▸ Selection:
+ + + + + + +

C.S. Lewis on reading the Bible

by Richard on October 7, 2009

Tim Chesterton has been looking again at C.S. Lewis on the inspiration of scripture. Here’s a morsel to whet your appetite

It is Christ Himself, not the Bible, who is the true Word of God. The Bible, read in the right spirit and with the guidance of good teachers will bring us to Him. When it becomes really necessary (i.e. for our spiritual life, not for controversy or curiosity) to know whether a particular passage is rightly translated or is Myth (but of course Myth specially chosen by God from among countless Myths to carry a spiritual truth) or history, we shall no doubt be guided to the right answer. But we must not use the Bible (our ancestors too often did) as a sort of Encyclopedia out of which texts (isolated from their context and read without attention to the whole nature and purport of the books in which they occur) can be taken for use as weapons.

{ 28 comments… read them below or add one }

1

DH 10.07.09 at 3:58 pm

I don’t buy that the Bible is myth. I also don’t say that the Bible alone is the Word of God but if God says something in the Bible then it is clearly part of the Word of God and what God says is always consistent with Himself and what God does will always be consistent to what He has said or says.

2

Richard 10.07.09 at 4:02 pm

Nobody said “The Bible is myth”.

3

Tim Chesterton 10.07.09 at 4:06 pm

DH, do you think that all biblical numbers are absolutely accurate?

4

DH 10.07.09 at 4:45 pm

Richard, then why even use the term “myth” with any part of the Bible? I believe biblical numbers are accurate and I believe that there is also a context with numbers. If a person observes that 100 people are at a meeting and one does a count and it is 105 that doesn’t mean that what the person said from their observation is wrong for it appeared to be “around” 100 people and in fact it is “around 100 people”. The same goes for the Bible. So with that context in mind the biblical numbers are absoultely accurate.

+ + + + + + +

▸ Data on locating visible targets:
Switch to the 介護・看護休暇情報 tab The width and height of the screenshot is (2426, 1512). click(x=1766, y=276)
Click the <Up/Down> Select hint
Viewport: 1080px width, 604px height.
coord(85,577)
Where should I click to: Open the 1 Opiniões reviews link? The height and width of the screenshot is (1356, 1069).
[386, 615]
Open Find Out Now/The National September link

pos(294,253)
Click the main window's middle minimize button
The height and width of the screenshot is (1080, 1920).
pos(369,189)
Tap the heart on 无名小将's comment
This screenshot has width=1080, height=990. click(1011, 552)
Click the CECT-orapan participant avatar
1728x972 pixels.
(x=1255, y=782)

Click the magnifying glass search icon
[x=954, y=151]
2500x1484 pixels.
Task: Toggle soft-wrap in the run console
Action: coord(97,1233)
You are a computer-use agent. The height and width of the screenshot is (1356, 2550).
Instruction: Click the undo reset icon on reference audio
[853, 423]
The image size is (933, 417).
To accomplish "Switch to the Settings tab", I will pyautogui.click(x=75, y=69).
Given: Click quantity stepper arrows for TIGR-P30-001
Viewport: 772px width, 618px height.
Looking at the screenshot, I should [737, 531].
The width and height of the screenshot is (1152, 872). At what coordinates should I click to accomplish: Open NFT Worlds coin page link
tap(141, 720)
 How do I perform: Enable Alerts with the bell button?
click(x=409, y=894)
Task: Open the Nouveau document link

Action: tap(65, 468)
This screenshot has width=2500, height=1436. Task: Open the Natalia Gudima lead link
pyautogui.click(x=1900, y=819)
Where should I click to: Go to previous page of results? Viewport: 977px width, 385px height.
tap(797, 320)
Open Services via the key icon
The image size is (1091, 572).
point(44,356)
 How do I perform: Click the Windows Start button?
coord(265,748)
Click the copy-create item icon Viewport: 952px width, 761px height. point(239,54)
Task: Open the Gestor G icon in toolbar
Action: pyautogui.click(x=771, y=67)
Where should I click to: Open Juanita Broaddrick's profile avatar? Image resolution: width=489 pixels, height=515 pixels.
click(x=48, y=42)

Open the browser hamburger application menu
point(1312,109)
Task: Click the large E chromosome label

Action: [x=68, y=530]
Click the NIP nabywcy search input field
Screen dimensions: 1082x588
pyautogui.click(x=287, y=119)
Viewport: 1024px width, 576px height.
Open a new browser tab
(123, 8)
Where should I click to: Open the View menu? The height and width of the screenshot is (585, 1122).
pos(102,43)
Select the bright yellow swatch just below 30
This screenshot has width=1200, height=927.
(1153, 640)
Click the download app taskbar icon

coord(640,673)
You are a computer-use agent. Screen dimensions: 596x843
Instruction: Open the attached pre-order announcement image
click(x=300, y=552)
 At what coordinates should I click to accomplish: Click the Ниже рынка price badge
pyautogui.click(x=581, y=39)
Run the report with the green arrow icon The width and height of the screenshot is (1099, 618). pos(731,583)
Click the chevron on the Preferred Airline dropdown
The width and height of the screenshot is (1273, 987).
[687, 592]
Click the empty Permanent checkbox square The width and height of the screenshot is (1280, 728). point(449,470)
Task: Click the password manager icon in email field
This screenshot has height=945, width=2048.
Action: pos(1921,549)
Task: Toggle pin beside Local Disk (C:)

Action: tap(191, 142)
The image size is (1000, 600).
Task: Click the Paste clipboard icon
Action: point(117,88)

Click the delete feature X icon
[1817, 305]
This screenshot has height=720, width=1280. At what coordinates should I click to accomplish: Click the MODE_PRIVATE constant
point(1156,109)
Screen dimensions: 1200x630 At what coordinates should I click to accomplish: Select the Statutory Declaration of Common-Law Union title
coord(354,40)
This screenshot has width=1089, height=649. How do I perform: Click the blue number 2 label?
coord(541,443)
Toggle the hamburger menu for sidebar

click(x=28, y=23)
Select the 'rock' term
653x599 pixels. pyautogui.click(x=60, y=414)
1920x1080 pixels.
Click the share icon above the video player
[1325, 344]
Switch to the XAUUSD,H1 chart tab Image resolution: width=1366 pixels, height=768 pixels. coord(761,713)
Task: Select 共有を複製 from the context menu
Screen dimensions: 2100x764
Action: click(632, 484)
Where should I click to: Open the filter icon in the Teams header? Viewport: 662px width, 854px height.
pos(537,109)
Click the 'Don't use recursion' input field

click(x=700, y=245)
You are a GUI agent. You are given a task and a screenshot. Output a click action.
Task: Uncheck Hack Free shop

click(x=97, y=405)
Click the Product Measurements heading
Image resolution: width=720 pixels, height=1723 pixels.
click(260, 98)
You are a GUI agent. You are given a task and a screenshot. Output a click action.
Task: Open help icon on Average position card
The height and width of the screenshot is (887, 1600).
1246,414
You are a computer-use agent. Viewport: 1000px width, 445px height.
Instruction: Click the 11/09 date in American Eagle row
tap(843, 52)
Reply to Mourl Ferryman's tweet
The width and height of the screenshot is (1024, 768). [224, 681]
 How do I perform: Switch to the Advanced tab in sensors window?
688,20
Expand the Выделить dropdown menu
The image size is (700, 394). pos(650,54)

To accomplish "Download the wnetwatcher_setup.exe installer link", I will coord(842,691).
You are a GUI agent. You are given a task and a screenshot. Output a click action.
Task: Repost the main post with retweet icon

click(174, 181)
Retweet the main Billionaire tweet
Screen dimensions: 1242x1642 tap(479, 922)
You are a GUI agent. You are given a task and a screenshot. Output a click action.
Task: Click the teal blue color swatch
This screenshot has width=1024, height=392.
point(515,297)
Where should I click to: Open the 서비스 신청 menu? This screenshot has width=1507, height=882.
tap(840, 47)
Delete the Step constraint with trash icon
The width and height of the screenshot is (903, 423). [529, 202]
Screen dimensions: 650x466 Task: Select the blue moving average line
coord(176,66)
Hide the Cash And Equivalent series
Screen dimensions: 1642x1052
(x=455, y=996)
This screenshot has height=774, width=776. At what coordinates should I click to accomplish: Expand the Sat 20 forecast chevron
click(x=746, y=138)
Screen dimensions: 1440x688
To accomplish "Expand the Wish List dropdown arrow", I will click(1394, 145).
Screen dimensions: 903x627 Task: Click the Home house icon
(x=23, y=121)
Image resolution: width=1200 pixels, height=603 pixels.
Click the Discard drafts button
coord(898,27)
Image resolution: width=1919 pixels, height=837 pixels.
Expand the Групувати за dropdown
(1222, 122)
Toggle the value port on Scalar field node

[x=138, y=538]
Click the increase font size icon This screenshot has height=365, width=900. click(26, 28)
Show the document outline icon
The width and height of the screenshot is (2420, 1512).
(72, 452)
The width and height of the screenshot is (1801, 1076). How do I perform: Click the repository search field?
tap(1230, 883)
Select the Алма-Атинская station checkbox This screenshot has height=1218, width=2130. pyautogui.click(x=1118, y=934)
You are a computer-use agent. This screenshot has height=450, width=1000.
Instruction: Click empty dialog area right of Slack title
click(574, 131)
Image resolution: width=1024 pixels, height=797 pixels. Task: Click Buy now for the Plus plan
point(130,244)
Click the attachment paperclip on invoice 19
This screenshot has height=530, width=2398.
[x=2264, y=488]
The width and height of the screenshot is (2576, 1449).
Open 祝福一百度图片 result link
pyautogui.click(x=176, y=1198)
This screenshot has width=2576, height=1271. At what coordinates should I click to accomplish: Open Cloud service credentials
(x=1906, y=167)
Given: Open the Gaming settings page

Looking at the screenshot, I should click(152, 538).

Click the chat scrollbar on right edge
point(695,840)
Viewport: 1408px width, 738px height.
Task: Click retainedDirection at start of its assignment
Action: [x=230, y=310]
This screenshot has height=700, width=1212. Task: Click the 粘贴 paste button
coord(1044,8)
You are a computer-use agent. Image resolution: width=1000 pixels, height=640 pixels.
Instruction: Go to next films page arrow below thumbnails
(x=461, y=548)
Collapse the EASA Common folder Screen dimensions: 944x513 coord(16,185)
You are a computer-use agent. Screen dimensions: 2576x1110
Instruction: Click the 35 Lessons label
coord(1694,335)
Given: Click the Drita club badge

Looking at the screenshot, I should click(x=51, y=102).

+ + + + + + +

▸ Given request 1: In the post on C.S. Lewis above, rewrite the paragraph beginning "It is Christ Himself" as a short list that keeps its main points.
▸ Given request 2: According to the post on C.S. Lewis above, how many comments were made on it?
▸ Given request 3: Extend the comment thread of the post on C.S. Lewis, beginning after its final sentence.

▸ Exercise response 1:
- Christ Himself, not the Bible, is the true Word of God.
- Read in the right spirit and with good teachers to guide us, the Bible will bring us to Him.
- When it really matters for our spiritual life, and not for controversy or curiosity, we will be guided to know whether a passage is rightly translated and whether it is history or Myth. Any such Myth was specially chosen by God to carry a spiritual truth.
- The Bible must not be used as a sort of encyclopedia, as our ancestors often did, pulling texts out of context to use as weapons.

▸ Exercise response 2: 28 comments.

▸ Exercise response 3:
5

Richard 10.07.09 at 4:53 pm

That’s at least partly because you use the word myth to mean ’something that isn’t true’. That isn’t how it is being used in this context. This hasn’t got anything to do with numbers. It’s about recognizing literary genre, of which myth is one. So I wouldn’t say “The Bible is myth”. But I have no embarrassment about saying ‘The Bible contains myth’. They’re two very different statements.

6

DH 10.07.09 at 5:01 pm

Richard, then one needs to use another term than myth to describe the Bible. Scripture says “Obstain from even the appearance of evil.”

Richard can something be literaly true in every single way and still be myth?

7

Richard 10.07.09 at 6:15 pm

Therw’s no need to use a different word. Myth is perfectly respectable. I’m not sure I understand your question.

8

DH 10.07.09 at 6:32 pm

What is it about the question you don’t understand? I will be happy to help let me know where you don’t understand the question and I’ll rephrase it.

9

Richard 10.07.09 at 8:26 pm

Well, I’m not sure how to respond to “can something be literaly true in every single way”. I don’t know what it means.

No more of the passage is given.